Mississippi EPSCoR anticipates the release of a new funding opportunity by the National Science Foundation (NSF) this November that will focus on collaborative research between one or more EPSCoR Research Infrastructure Improvement (RII)-eligible jurisdictions (AL, AK, AR, DE, GU, HI, ID, KS, KY, LA, ME, MS, MO, MT, NE, NV, NH, NM, ND, OK, PR, RI, SC, SD, VT, VI, WV, and WY). A jointly-developed, collaborative proposal that includes researchers/institutions within at least two (or more) of these states will be required. We anticipate the maximum budget request allowed per four year project/proposal will be up to $1M annually (for collaborations involving two RII-eligible jurisdictions, or $4M total) or $1.5M annually ($6M total) for collaborations involving three or more RII-eligible jurisdictions, with no restrictions on how these funds are distributed among the collaboration jurisdictions/institutions. We do not anticipate F&A restrictions or cost sharing requirements.
We anticipate the release of a new solicitation in early November 2014, with full proposals due to NSF in late January 2015. Shortly after that solicitation is announced, we will wrap up Round 1 and share all received Idea Papers with all Round 1 pre-proposal submitters. We will then solicit Round 2 pre-proposals with a likely due date in mid-December. Only those who submitted Round 1 pre-proposals will be eligible to submit Round 2 pre-proposals. One month before the NSF deadline for full proposals, we will decide which Round 2 pre-proposal is selected to move forward to a full proposal.
Pre-proposals should address:
(1) emphasis on recruitment and development of junior faculty
(2) development of collaborations that will sustainable (highly competitive for external funding) beyond the award period;
(3) partnership with (inclusion of research collaborators from) at least one other EPSCoR state partner from the list above;
(4) partnership with (inclusion of researchers from) from at least one or two, and ideally three or four other MS research institutions (JSU, MSU, UMMC, or USM);
(5) an emphasis on experimental approaches;
(6) a plan to combine geographically dispersed expertise into a critical mass capable of competing for large-scale NSF applications.
(7) a strong connection to one of this year’s scientific themes:
Water/Food/Energy Nexus or Understanding the Human Brain
(additional information on these themes is provided below)
(8) a credible plan to meaningfully assess how well the program is working
(9) a strong broader impacts potential
Format of Pre-Proposals:
(1) no more than 6 pages in 11 or 12 point Times New Roman or Arial font.
(2) names, contact information and institutional affiliations of the involved Mississippi participants.
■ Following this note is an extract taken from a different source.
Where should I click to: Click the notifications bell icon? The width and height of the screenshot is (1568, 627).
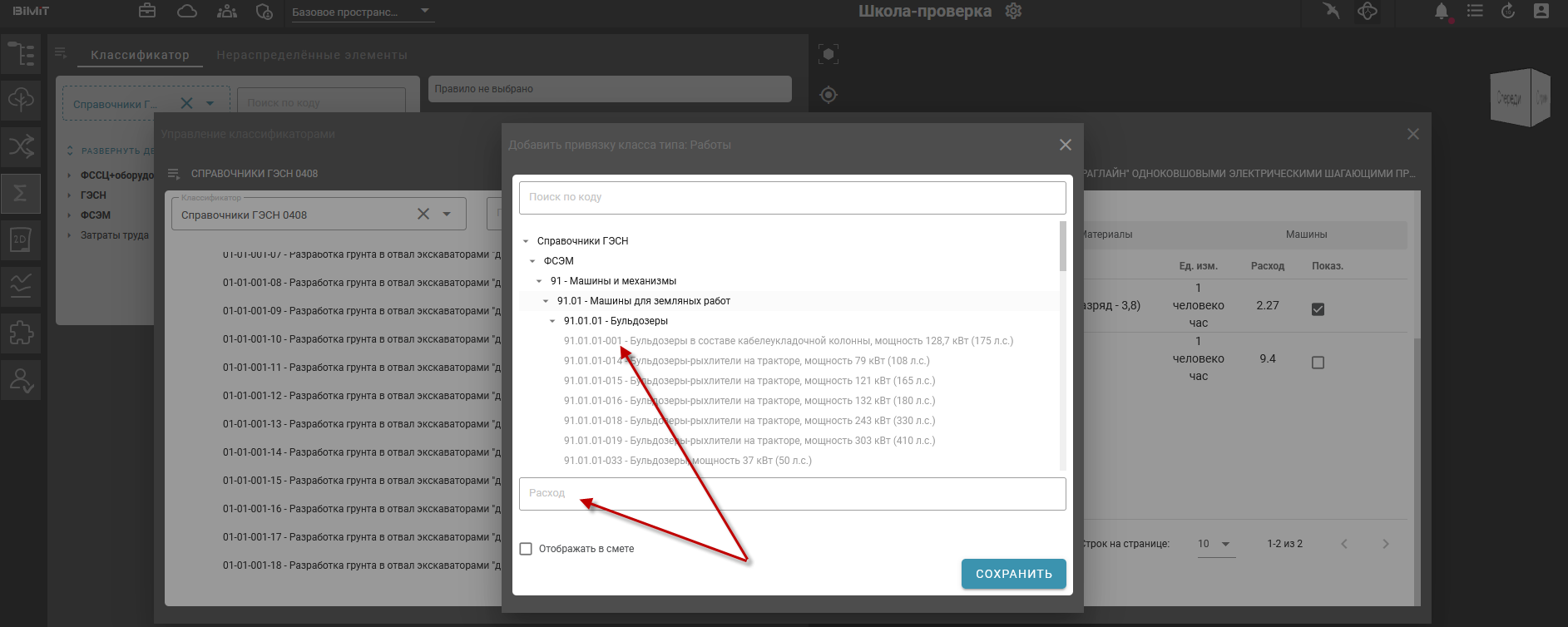pyautogui.click(x=1442, y=12)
A UM lead Principal Investigator (PI) must be designated.
(3) an NSF-style summary of the proposed research
(4) an NSF-style broader impacts statement
(5) a list of potential EPSCoR jurisdictional research partners in MS and other states (see list of states in the 1st paragraph above) with their contact information and some evidence that each such potential partner is interested in collaboration on a UM-led proposal.
(6) A brief outline of the budgetary request, only for the Mississippi activities. Partner state budgets are not required with the pre-proposal submission.
Instructions for Idea Papers
If you believe you could contribute to a larger project but do not feel you could yourself put together a sizable collaboration and lead a proposal, you may elect instead to submit an Idea Paper, in hopes that your idea might be “picked up” and adopted into someone else’s pre-proposal in UM round 2.
(1) be limited to 1-2 pages in 11 or 12-point Times New Roman or Arial Font
(2) describe one research study or program (or set of strongly related studies/programs) that, under your direction, could be undertaken as part of a larger project led by someone else
(3) say how theses studies/programs fit well within the chosen theme
(4) describe the relevant capabilities (expertise, experience, facilities) of the contributing researcher/educator/team member
(5) estimate the (range of) direct costs required to implement the project
(6) speculate on how this program/component might be integrated into a larger project—how it might tie in with other actual or hypothetical activities.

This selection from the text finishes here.